Records from a pointing dataset
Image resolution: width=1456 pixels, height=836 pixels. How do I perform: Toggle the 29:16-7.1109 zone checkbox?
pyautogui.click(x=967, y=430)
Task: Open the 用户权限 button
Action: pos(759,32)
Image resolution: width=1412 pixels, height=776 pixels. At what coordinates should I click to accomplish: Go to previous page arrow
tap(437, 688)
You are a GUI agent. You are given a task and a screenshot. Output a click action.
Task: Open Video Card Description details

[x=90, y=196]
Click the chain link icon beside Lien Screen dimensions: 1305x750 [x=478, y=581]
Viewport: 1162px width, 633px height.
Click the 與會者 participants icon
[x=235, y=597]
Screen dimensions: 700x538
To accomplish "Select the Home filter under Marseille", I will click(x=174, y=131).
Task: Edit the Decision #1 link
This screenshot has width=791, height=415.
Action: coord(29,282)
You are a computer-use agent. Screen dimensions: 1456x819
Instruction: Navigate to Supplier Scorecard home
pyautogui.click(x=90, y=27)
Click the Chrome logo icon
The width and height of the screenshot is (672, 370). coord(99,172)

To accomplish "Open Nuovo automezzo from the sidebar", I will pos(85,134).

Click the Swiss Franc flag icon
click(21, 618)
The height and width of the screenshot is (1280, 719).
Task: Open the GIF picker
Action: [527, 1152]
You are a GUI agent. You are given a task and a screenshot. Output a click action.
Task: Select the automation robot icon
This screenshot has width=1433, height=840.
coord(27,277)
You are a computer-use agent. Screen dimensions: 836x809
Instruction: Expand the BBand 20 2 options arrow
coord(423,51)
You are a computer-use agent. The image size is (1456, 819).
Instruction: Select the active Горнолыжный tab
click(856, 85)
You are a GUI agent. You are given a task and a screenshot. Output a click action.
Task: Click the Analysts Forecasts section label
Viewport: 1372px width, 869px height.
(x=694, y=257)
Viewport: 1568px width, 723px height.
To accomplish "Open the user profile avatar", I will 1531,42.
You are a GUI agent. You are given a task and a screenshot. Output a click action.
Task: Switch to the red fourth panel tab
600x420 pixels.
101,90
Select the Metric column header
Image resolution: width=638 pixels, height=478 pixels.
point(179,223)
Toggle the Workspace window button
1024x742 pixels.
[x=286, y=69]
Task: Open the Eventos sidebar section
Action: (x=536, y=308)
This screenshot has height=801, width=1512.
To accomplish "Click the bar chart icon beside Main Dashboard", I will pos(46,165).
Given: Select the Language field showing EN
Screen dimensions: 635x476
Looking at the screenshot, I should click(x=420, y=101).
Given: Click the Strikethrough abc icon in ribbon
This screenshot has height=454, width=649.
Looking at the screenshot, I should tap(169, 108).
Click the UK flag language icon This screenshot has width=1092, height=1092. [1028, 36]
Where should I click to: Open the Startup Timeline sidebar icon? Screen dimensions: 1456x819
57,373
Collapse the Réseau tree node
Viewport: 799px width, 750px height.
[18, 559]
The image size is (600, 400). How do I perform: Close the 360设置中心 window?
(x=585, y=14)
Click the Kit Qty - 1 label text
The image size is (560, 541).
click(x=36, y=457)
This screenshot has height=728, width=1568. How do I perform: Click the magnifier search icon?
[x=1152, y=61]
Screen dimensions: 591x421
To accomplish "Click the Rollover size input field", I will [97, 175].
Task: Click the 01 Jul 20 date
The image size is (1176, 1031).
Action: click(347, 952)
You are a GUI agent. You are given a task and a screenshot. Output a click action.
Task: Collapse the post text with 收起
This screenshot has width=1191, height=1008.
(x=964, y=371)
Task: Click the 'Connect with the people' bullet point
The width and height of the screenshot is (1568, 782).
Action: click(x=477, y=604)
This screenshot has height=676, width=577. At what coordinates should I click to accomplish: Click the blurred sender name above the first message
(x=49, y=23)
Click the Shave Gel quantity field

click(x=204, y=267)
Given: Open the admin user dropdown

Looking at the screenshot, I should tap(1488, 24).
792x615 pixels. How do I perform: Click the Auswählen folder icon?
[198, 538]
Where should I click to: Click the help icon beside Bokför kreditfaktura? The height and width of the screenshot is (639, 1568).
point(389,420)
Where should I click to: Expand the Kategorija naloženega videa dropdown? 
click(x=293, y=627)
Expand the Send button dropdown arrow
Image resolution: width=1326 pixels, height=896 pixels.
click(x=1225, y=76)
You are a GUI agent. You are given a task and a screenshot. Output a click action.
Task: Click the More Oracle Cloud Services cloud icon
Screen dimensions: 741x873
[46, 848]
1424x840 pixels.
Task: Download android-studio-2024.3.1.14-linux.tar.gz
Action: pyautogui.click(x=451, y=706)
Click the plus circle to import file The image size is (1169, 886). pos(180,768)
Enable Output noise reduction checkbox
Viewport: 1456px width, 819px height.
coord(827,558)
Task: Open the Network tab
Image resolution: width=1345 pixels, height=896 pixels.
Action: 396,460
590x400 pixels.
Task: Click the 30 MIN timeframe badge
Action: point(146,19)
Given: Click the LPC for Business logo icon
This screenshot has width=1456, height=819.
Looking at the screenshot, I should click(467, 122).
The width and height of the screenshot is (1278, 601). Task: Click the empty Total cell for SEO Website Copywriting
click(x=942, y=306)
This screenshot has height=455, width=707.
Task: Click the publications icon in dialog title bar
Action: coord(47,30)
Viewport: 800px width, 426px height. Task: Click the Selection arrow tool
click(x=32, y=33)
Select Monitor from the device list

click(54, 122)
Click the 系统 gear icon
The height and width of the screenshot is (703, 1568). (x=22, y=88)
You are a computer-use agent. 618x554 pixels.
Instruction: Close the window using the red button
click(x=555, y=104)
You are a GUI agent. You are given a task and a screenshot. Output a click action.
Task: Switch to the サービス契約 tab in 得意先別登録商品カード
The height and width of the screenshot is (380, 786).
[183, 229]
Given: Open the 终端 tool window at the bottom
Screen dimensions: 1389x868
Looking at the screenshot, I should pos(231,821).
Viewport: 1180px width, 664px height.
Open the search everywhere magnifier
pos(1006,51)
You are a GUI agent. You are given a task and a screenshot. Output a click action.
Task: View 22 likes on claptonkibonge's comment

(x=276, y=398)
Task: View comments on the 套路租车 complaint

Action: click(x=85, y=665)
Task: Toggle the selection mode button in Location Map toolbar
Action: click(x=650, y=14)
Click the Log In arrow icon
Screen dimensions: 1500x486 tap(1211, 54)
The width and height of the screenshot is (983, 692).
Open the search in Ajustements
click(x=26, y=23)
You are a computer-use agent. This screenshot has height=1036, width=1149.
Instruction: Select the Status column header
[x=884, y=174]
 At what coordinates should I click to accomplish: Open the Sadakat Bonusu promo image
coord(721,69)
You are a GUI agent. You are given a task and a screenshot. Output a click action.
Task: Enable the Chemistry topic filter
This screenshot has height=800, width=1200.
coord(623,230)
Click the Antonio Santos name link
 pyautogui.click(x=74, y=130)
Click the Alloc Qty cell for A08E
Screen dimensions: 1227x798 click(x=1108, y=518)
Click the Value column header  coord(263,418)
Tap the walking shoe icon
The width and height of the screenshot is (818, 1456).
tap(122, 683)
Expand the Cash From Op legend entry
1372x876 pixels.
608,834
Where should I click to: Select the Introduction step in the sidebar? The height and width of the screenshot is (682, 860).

**TASK REQUIREMENTS**
Reproduce the records verbatim, from the line with "Viewport: 1162px width, 633px height." up to and including the line with "click(856, 85)".

**TASK SOLUTION**
Viewport: 1162px width, 633px height.
Click the 與會者 participants icon
[x=235, y=597]
Screen dimensions: 700x538
To accomplish "Select the Home filter under Marseille", I will click(x=174, y=131).
Task: Edit the Decision #1 link
This screenshot has width=791, height=415.
Action: coord(29,282)
You are a computer-use agent. Screen dimensions: 1456x819
Instruction: Navigate to Supplier Scorecard home
pyautogui.click(x=90, y=27)
Click the Chrome logo icon
The width and height of the screenshot is (672, 370). coord(99,172)

To accomplish "Open Nuovo automezzo from the sidebar", I will pos(85,134).

Click the Swiss Franc flag icon
click(21, 618)
The height and width of the screenshot is (1280, 719).
Task: Open the GIF picker
Action: [527, 1152]
You are a GUI agent. You are given a task and a screenshot. Output a click action.
Task: Select the automation robot icon
This screenshot has width=1433, height=840.
coord(27,277)
You are a computer-use agent. Screen dimensions: 836x809
Instruction: Expand the BBand 20 2 options arrow
coord(423,51)
You are a computer-use agent. The image size is (1456, 819).
Instruction: Select the active Горнолыжный tab
click(856, 85)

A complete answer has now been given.